A robust 8-1 majority of the Supreme Court ruled today that, contrary to folk belief, ignorance of the law is a perfectly good excuse—as long as it's a cop who's claiming ignorance. The case, Heien v. North Carolina, dealt with a car owner who ended up charged with cocaine trafficking after a police officer, who thought the driver looked "nervous," followed the car and stopped it because it had only one working brake light.
The North Carolina state court of appeals had concluded that because state law says a car must have "a stop lamp," singular, it's not illegal to operate a car that's down to one functioning brake light. But the Supreme Court decided that even though the car was legal, the arresting officer's "mistaken understanding of the law was reasonable."
"To be reasonable is not to be perfect, and so the Fourth Amendment allows for some mistakes on the part of government officials,," the majority wrote.

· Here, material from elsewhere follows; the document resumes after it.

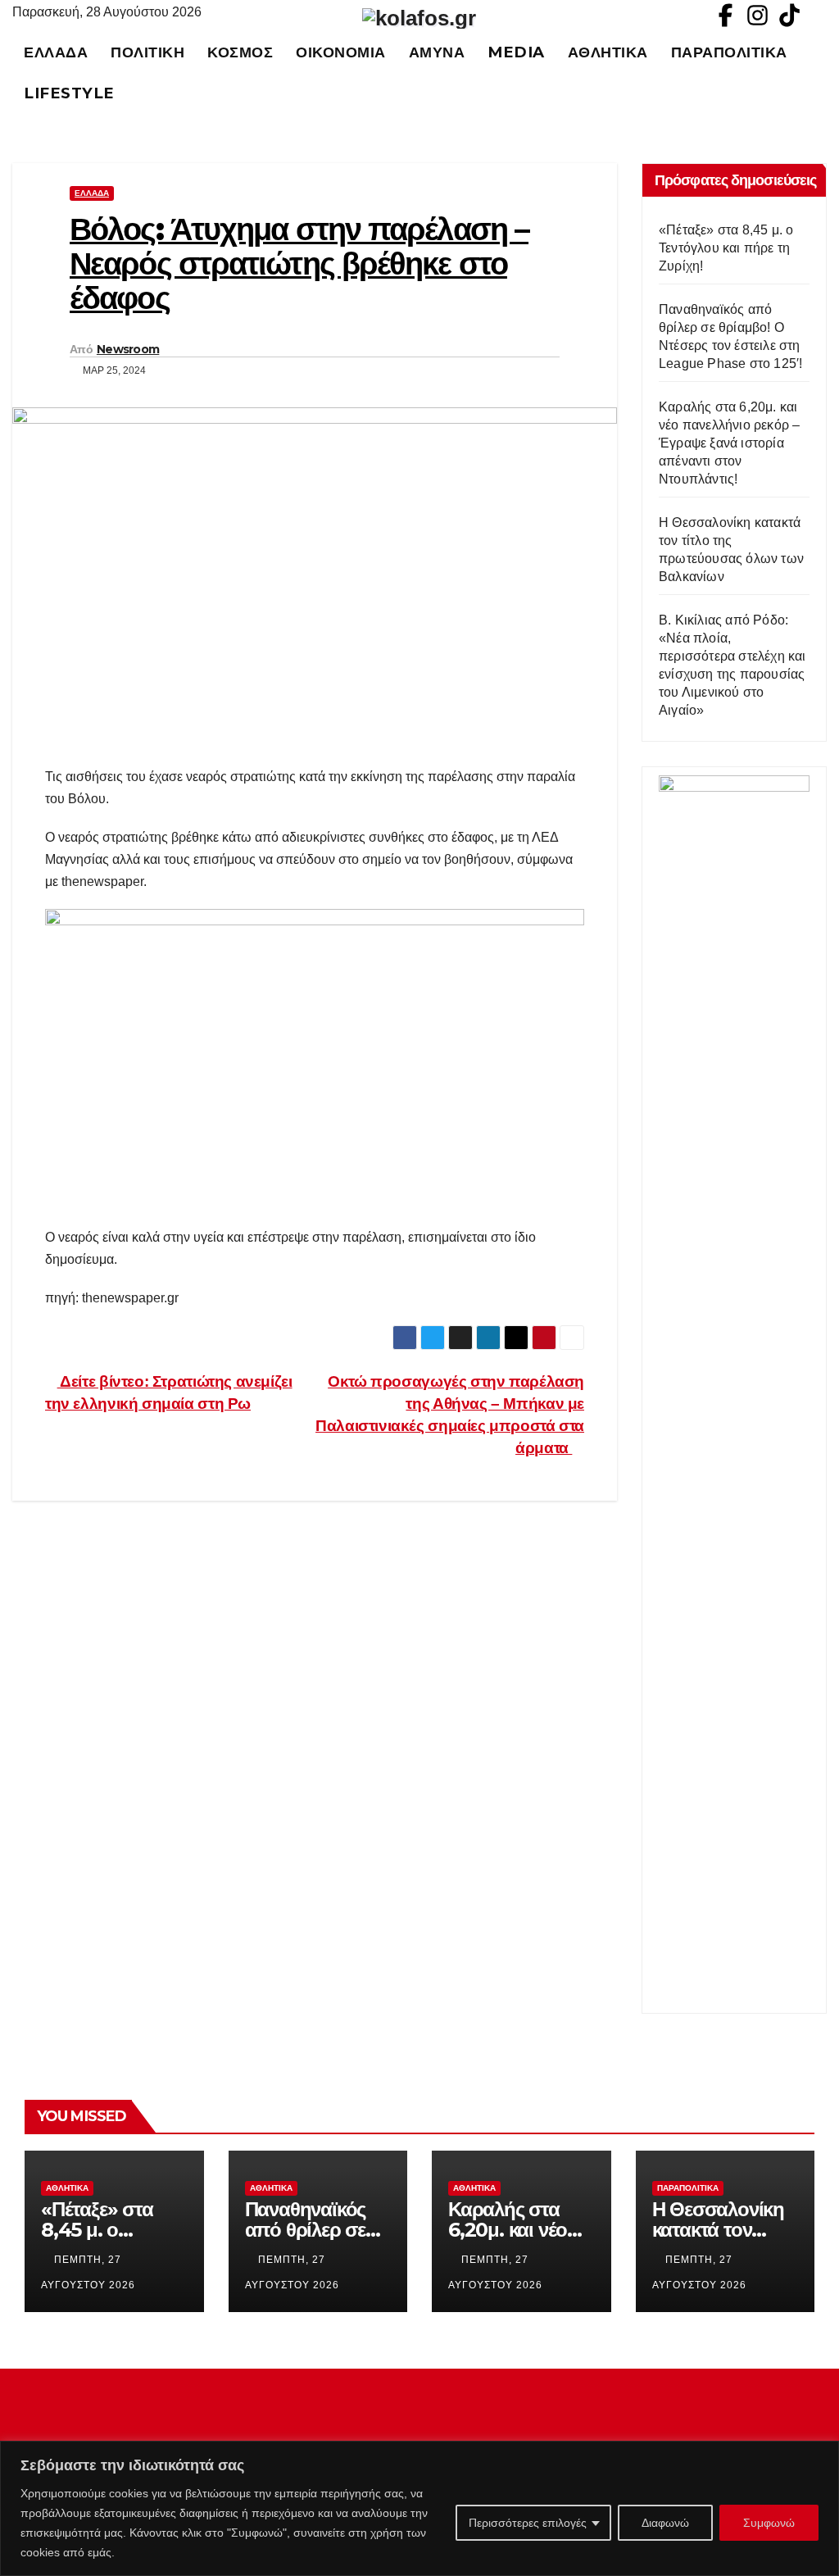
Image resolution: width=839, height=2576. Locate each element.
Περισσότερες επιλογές (528, 2522)
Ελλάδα (56, 52)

The majority explained that this ruling, upholding an incorrect act of law enforcement, will not encourage the police to enforce laws incorrectly:
An officer may, however, also be suddenly confronted with a situation requiring application of an unclear statute. This Court's holding does not discourage officers from learning the law. Because the Fourth Amendment tolerates only objectively reasonable mistakes, cf. Whren v. United States, 517 U. S. 806, 813, an officer can gain no advantage through poor study. Finally, while the maxim "Ignorance of the law is no excuse" correctly implies that the State cannot impose punishment based on a mistake of law, it does not mean a reasonable mistake of law cannot justify an investigatory stop.
Here was the Court's trademark, cross-partisan detachment from ordinary American experience on full display. Surely the cops would never pull anyone over on bogus grounds, out of malice, and blame it a law that doesn't apply.
As for the problem of how officers might grapple with suddenly encountering a legally confusing situation, it's hard to imagine a less esoteric law-enforcement question than whether or not the police are allowed to stop your car for having some of its brake lights out. Cops make, or don't make, such stops every day.
The mystery is how North Carolina's law had gone unclarified before this. But as the lone dissenter, Sonia Sotomayor, argued, the majority's line of reasoning effectively moots future questions about what such a law would mean:
One wonders how a citizen seeking to be law-abiding and to structure his or her behavior to avoid these invasive, frightening, and humiliating encounters could do so.
In addition to these human consequences—including those for communities and for their relationships with the police—permitting mistakes of law to justify seizures has the perverse effect of preventing or delaying the clarification of the law. Under such an approach, courts need not interpret statutory language but can instead simply decide whether an officer's interpretation was reasonable. Indeed, had this very case arisen after the North Carolina Supreme Court announced its rule, the North Carolina Court of Appeals would not have had the occasion to interpret the statute at issue.
"One is left to wonder," Sotomayor wrote, "...why an innocent citizen should be made to shoulder the burden of being seized whenever the law may be susceptible to an interpretive question."